# YData Quality - DataQuality Tutorial
Time-to-Value: 4 minutes

This notebook provides a tutorial to run the `ydata_quality.DataQuality` main class that aggregates all the individual data quality engines, each focused on a main topic of data quality (e.g. duplicates, missing values).

**Structure:**

1. Load dataset
2. Distort dataset
3. Instantiate the Data Quality engine
4. Run the quality checks
5. Assess the warnings
6. (Extra) Detailed overview

In [1]:
import pandas as pd
from ydata_quality import DataQuality

## Load the example dataset
We will use a transformed version of the "Guerry" dataset available from the statsmodels package.

In [2]:
df = pd.read_csv('../datasets/transformed/guerry_histdata.csv')

## Create the main engine
The DataQuality class aggregates all the individual data quality engines, each focused on a main topic of data quality (e.g. duplicates, missing values).

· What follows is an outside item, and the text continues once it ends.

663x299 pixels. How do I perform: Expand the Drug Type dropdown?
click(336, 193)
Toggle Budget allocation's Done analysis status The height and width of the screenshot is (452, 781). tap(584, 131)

To create a DataQuality object, you provide:
- df: target DataFrame, for which we will run the test suite
- target (optional): target feature to be predicted in a supervised learning context
- entities (optional): list of feature names for which checking duplicates after grouping-by is applicable.
- ed_extensions (optional): list of erroneous data values to append to the defaults.

In [3]:
ED_EXTENSIONS = ['a_custom_EDV', 999999999, '!', '', 'UNKNOWN']
SENSITIVE_FEATURES = ['Suicides', 'Crime_parents', 'Infanticide']

In [4]:
dq = DataQuality(df=df, label='Pop1831', ed_extensions=ED_EXTENSIONS, sensitive_features=SENSITIVE_FEATURES, random_state=42)

### Full Evaluation
The easiest way to assess the data quality analysis is to run `.evaluate()` which returns a list of warnings for each quality check. 

In [5]:
full_results = dq.evaluate()

CRITICAL | Canceled Data Expectations engine execution due to dataset-expectation suite mismatch.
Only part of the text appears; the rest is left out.